[Written problem 1]
Reproduce word for word the part of the essay about mornings that begins at the words "I’ve never been" and stops after the words "be my friend.".
[Written problem 2]
Arrange the lines of the listing as a JSON list of strings, one string per line and blank lines omitted. Begin at the first line of the listing and stop after the line that contains "Action: pyautogui.click(x=309, y=200)", including both of these lines.

[Document excerpt]
A Morning Person

I’ve never been a morning person. At least that’s what I think. Sometimes the mornings are so lovely, but hardly do they show. It’s usually labor, getting out of bed and trying to find the shower. I take my daily meds and hope today is better than yesterday without much sleep at all. Insomnia loves to be my friend.

He was my friend last night. I woke up at half past midnight with a brutal headache that surged from the nape of my neck to the width of my forehead, most likely from the heat. I stumbled into the kitchen half awake and took four Ibuprofen, but they didn’t help much. I was stuck in bed with my thoughts and a case of tinnitus, so I got out of bed again around two in the morning and played a video game while watching YouTube on my MacBook Pro.

I’ve been stuck on a personality on there who talks about nothing but music and culture. I watched a video of his in which he explained and commented on hipster culture. Not until then did I realize that I might’ve been a hipster in my earlier years when I was in my twenties. It’s difficult to tell. I never wore an ironic mustache except for one week, and people complimented me on it. But after one time in the mirror I decided, “Nah, it ain’t gonna work.” So I shaved it off. I also wore ironic clothing like shirts that didn’t fit me with ironic phrases on them. One was coffee brown and too small for me, with a rodent on the front. It said, “I’m not a gopher, I’m an otter.” People loved the shirt, and so did I. That was about as hipster as I got, looks-wise. I’m not sure what happened to that shirt. I probably threw it away after realizing I was being a hipster, wearing corduroy pants and sneakers. My hair was emo and floppy to an extent. I had a little stubble on my face. And I listened only to indie rock bands and indie hip-hop because I detested anything mainstream. That included movies. So I watched only independent films and avoided the major studio motion pictures for the most part. I remember still watching the Batman films, but that was about it.

He made a valid point in his video that yesterday’s hipsters are today’s wokesters, meaning the hipsters of the 2000s–with their curly mustaches, their cans of PBR in the pseudo dive bars, and their expensive coffee houses in what used to be poor neighborhoods like Williamsburg in Brooklyn–have transformed into the same losers, except now they cancel people on Twitter (or X). Those people are of course more revolting. They’re today’s hipsters. I can’t say I’m one of them. There’s nothing more lame than hanging out on social media all day and attacking people’s character. It doesn’t sit right with me, but it feels good to be sanctimonious all the time, doesn’t it? People could make a career out of ruining others if they wanted to, and if they were so lucky.

[Extracted entries]
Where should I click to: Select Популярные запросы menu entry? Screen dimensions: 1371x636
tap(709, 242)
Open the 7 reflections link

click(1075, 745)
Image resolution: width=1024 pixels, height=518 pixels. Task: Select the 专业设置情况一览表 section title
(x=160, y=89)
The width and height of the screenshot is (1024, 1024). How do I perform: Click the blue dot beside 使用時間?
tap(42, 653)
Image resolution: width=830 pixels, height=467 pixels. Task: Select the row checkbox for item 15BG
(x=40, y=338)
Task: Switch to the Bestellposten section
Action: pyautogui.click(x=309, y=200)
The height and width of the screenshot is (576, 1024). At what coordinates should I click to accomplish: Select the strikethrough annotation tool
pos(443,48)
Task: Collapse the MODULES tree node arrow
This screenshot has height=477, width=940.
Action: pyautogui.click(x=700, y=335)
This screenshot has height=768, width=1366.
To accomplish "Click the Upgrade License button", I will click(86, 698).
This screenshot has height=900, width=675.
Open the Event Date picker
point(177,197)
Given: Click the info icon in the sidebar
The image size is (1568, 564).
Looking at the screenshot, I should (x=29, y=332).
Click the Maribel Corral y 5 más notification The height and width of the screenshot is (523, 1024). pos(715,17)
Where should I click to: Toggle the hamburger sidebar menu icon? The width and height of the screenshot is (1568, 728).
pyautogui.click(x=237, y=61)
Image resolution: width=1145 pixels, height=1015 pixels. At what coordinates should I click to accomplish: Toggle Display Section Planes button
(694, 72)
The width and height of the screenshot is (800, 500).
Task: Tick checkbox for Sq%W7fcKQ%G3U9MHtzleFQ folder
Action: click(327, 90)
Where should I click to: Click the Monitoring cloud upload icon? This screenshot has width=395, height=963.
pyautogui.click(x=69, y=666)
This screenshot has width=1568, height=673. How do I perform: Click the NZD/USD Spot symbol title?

[Final result 1]
I’ve never been a morning person. At least that’s what I think. Sometimes the mornings are so lovely, but hardly do they show. It’s usually labor, getting out of bed and trying to find the shower. I take my daily meds and hope today is better than yesterday without much sleep at all. Insomnia loves to be my friend.

[Final result 2]
[
  "Where should I click to: Select Популярные запросы menu entry? Screen dimensions: 1371x636",
  "tap(709, 242)",
  "Open the 7 reflections link",
  "click(1075, 745)",
  "Image resolution: width=1024 pixels, height=518 pixels. Task: Select the 专业设置情况一览表 section title",
  "(x=160, y=89)",
  "The width and height of the screenshot is (1024, 1024). How do I perform: Click the blue dot beside 使用時間?",
  "tap(42, 653)",
  "Image resolution: width=830 pixels, height=467 pixels. Task: Select the row checkbox for item 15BG",
  "(x=40, y=338)",
  "Task: Switch to the Bestellposten section",
  "Action: pyautogui.click(x=309, y=200)"
]